In the instant of impact, Li Tian shaved a microscopic thread of the force, just enough to unbalance the giant. He dropped and swept his leg, kicking its anchored ankle. The Warden, its weight committed to the misaligned step, stumbled. With a silent roar of rage, it pitched through the gap between the stairs and vanished into the void below.

The staircase ended.

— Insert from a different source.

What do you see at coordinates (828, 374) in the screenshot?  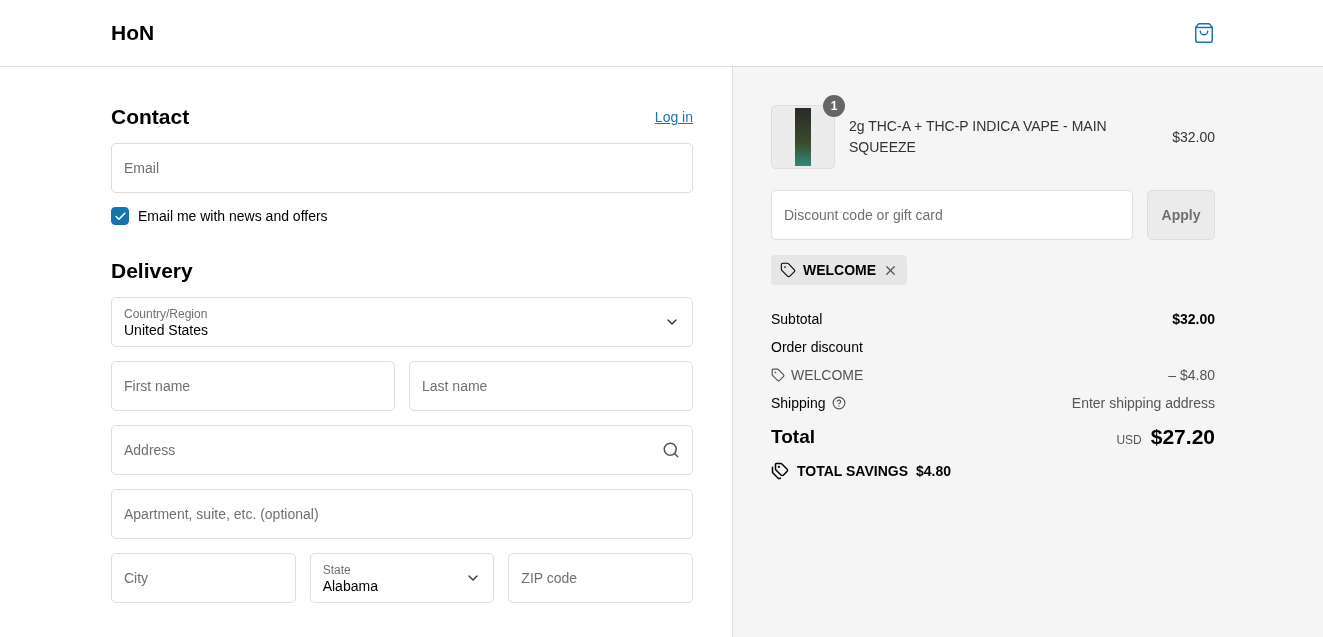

Li Tian stood on the last step, overlooking a black gulf. Then, as if his victory had been a key, cold light flooded the space, illuminating what lay below.

A subterranean river, wide and raging, flowed through a cavernous canyon. Its water was not water—it was liquid scarlet mist, hissing and churning as it carved through the rock. The air shimmered with its acidic breath.

A triumphant shout came from above. A final talisman, larger than the others, struck the very top of the spiral structure.

The stairway shrieked. The solid light shattered. The world gave way.

Two heartbeats—mine and the ring's—then the river took me.